I’ve been running myself a bit ragged lately. I don’t suppose it’s much different from the usual. However, it does often take its toll. I have horrible sleeping habits and despite knowing better, it persists. I worked in Atlanta yesterday and by the time I arrived home last night I knew that today would be one of those days where I bristle from the world and clung to the comforts of bed. My husband had been the instigator, having felt ill the day before. Today was my turn. I nursed him back to quick health and it was now my turn to feel under the weather.
My brother says that I’m a hypochondriac. I’m not. I just end up getting sick whenever I’m in the room with someone else who is sick. It’s just a shoddy immune system I think. I loathe being sick. As if I wasn’t moody enough as it is, being sick has always made me feel entitled to acting like a pouty brat. I crave the attention and being doting on when I’m sick. My husband is always there to oblige.
Being self-employed has its very obvious advantages. However, when you’re ill, you often spend a great deal of time thinking about having to make up the hours. If you don’t work, you don’t get paid. No sick time. But what has worked in my favor is in working ahead. If you work ahead, you can take the time you need for these types of inconveniences. So, today has been a little bit of a paid sick day. Those are nice if there is anything good that comes from being sick.

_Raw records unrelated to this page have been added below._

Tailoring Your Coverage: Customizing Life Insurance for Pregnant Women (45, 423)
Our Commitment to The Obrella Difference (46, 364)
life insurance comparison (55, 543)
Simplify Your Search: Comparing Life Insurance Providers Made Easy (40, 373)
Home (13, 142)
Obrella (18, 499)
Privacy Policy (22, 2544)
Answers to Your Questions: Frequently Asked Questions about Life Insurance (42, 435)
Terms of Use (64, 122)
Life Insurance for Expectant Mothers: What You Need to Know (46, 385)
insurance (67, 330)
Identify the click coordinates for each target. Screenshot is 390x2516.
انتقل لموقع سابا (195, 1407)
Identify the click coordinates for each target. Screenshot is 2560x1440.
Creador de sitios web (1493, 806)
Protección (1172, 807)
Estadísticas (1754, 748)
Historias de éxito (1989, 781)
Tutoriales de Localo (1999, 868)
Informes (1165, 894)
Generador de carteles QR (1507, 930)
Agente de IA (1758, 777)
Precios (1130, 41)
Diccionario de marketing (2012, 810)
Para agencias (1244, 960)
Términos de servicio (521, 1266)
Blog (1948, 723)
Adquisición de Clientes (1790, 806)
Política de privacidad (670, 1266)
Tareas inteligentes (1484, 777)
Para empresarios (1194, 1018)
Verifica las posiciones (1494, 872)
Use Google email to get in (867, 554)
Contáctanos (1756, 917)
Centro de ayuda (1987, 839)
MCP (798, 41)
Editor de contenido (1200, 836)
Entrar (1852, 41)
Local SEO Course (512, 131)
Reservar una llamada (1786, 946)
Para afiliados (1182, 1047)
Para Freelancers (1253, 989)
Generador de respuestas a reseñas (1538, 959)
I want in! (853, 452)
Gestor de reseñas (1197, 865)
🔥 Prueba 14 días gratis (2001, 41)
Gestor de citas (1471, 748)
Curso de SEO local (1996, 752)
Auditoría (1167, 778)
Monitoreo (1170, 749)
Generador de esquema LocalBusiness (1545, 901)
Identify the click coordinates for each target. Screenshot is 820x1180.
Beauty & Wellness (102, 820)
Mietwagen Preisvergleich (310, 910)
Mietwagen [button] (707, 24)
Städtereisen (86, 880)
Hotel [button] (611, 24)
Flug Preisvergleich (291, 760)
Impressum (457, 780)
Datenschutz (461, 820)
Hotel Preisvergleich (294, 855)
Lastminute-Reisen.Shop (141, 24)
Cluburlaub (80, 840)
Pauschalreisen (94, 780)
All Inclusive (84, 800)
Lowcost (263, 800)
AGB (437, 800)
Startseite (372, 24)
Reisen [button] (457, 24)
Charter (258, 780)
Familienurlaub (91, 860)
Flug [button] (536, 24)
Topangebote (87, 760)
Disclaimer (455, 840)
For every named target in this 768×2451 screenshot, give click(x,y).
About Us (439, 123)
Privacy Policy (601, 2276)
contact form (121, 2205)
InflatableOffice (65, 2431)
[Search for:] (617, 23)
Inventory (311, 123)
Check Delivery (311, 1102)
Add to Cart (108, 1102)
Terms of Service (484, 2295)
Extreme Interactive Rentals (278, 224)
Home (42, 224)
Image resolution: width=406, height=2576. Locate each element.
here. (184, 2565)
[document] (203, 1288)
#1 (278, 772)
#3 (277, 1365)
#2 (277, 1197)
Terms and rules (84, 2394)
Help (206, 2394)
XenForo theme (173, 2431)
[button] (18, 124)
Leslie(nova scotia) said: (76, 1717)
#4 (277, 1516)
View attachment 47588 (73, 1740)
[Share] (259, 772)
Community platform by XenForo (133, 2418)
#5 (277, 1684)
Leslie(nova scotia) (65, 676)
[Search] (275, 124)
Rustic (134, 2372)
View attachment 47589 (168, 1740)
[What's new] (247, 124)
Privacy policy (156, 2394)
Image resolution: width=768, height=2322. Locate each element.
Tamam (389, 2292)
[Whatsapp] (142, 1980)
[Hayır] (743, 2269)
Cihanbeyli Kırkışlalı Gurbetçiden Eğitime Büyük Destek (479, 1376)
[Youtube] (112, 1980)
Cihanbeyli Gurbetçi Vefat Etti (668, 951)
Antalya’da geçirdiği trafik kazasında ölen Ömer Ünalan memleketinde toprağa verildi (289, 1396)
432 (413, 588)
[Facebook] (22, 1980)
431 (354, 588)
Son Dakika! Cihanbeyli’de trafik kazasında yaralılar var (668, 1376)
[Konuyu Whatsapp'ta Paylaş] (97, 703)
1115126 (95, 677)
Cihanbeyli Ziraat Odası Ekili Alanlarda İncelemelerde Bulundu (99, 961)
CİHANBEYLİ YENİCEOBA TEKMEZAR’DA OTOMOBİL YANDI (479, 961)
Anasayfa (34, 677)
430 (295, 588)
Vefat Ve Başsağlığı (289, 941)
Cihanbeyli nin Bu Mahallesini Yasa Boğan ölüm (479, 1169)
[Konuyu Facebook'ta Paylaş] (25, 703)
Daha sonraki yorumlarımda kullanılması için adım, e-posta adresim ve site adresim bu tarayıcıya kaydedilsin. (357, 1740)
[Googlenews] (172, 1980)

I’ve written a few new poems lately. For the year, I’ve written four. When I’m most tormented, I write poetry. That said, they are all poems about my exes and one about my husband. I look forward to posting them when the time is right. That’s code for when I feel like typing them. My poems are always handwritten. They’re almost always scribbled on a hotel notepad – The Ritz-Carlton, Fairfield Inn & Suites, you name it. That’s my life’s stationery. LOL.
I also finally finished our taxes this weekend. I was going back and forth on whether or not to file them or file an extension. The healthcare marketplace made an error on our 1095A, an error that I pointed out to them several months ago. Who knew that my doing the right thing would cost me an additional $1,500 in taxes and being told that I may as well file an extension because I wouldn’t get the corrected form before April 18. I have a high need for task closure and since I have become accustomed to filing an amendment, I filed them anyway. Considering the amount that we need to pay the IRS for 2015, there seemed like no better time than the present. How did this happen? Well, I neglected to pay estimated quarterly taxes for Q4 and so that coupled with having been given what resulted in being too much of the healthcare tax credit — we now owe the IRS several thousands of dollars. The upside is that we were able to pay all of our state tax bill and so we don’t owe both taxing entities. Also, I was able to pay off Q1 2016 taxes before the April 18th deadline. There’s always some sort of silver lining, right?!